PROBLEM DETAILS
In the records below, find the line containing "This screenshot has" and return it together with every later line, exactly as written; pictures are to be omitted.

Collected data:
________

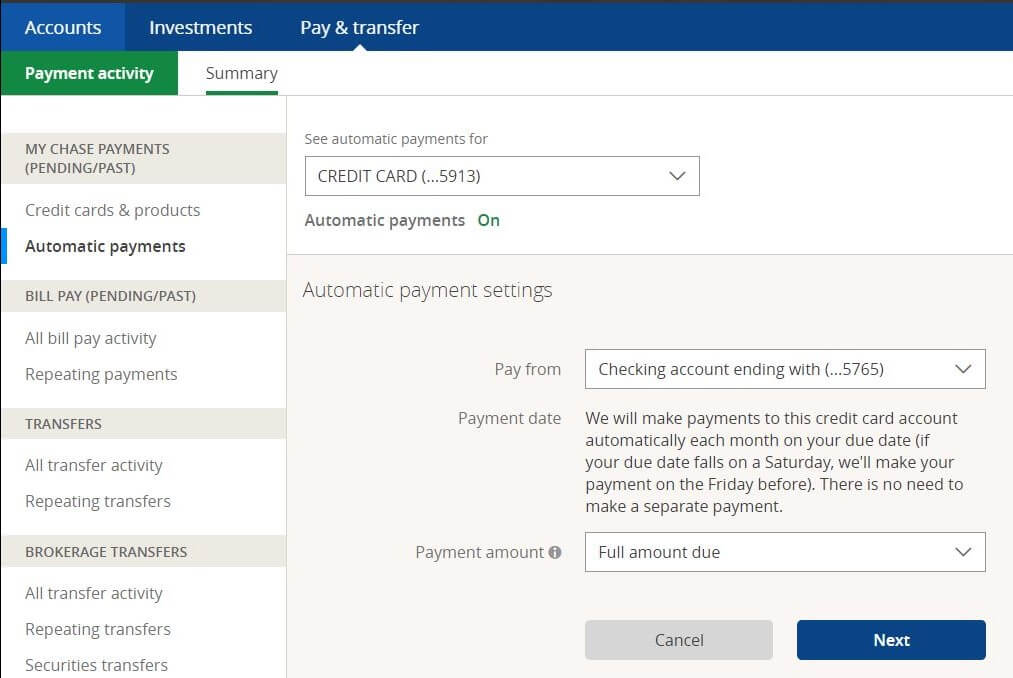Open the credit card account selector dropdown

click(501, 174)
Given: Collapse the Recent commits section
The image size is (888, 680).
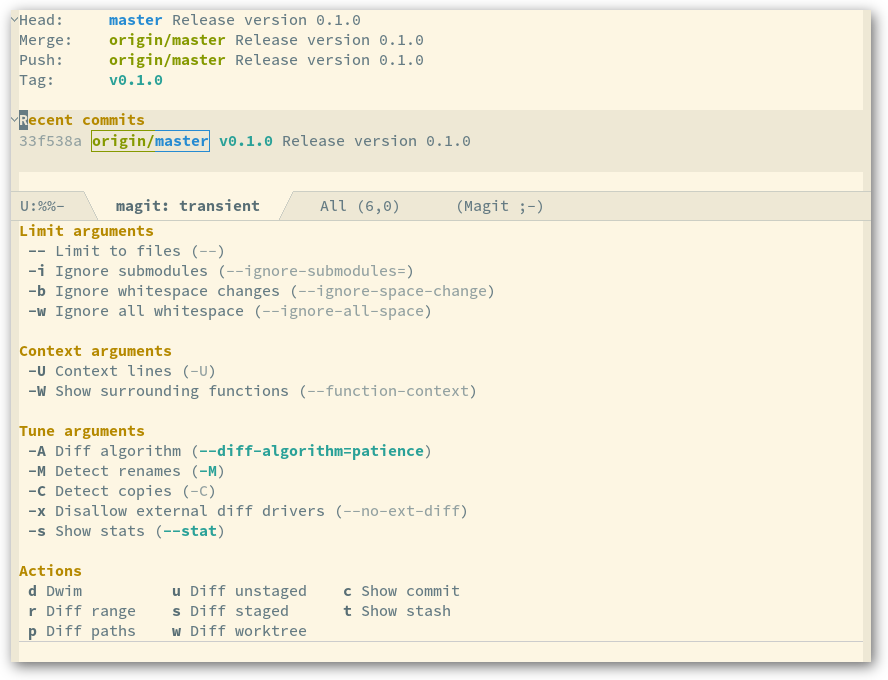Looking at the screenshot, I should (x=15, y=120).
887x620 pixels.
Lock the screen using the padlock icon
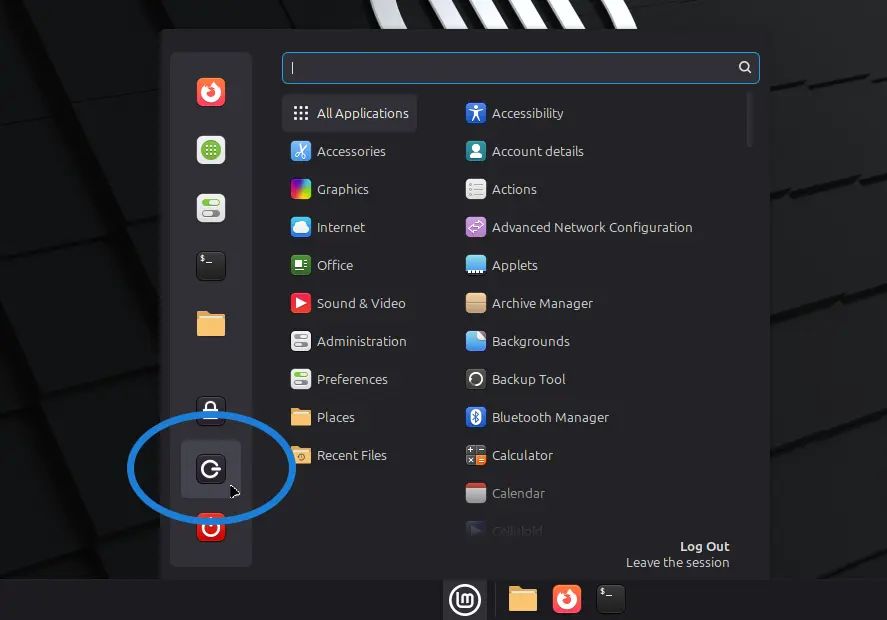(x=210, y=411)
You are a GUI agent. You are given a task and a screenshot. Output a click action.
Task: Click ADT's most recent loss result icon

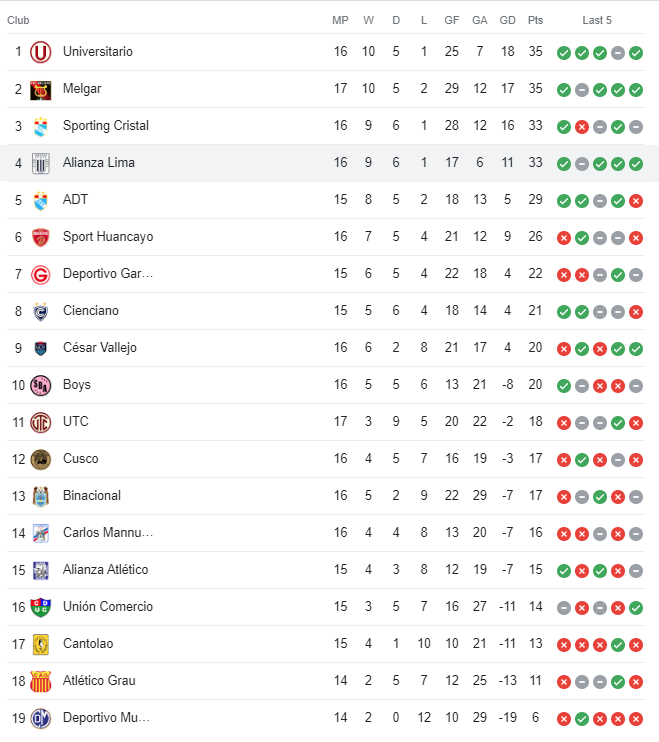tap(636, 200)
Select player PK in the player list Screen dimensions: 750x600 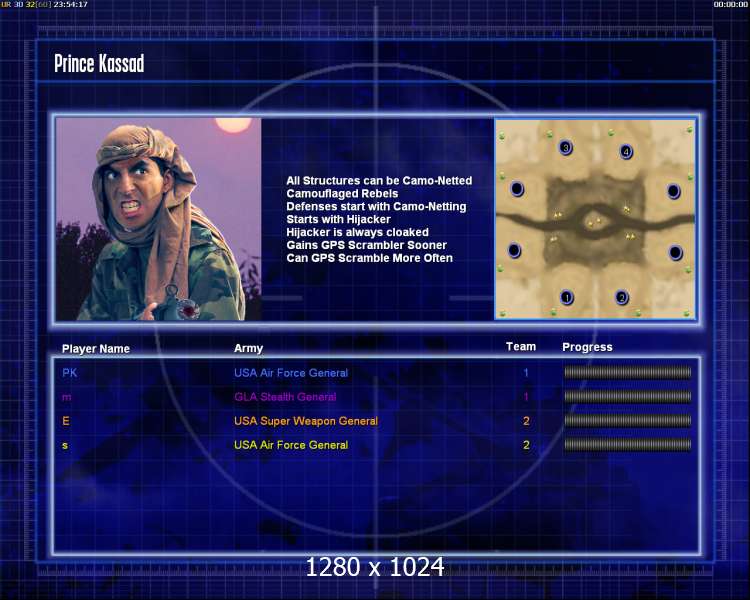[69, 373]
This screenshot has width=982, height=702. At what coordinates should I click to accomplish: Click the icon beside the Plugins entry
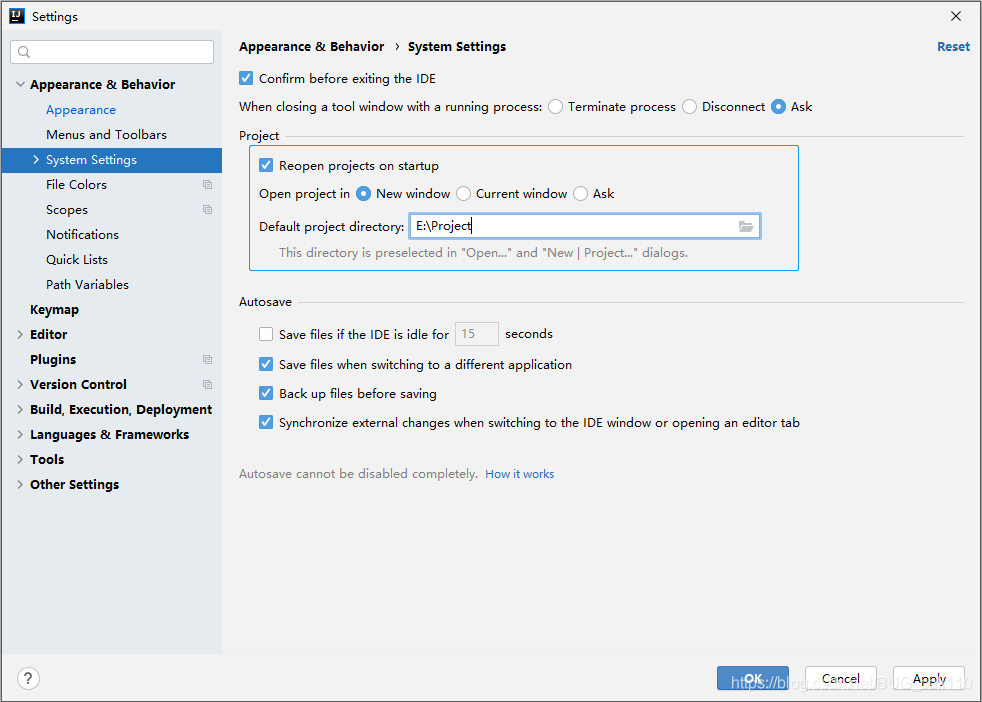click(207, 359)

________

WRITTEN SOLUTION
This screenshot has width=982, height=702. At what coordinates should I click to accomplish: Click the icon beside the Plugins entry
click(207, 359)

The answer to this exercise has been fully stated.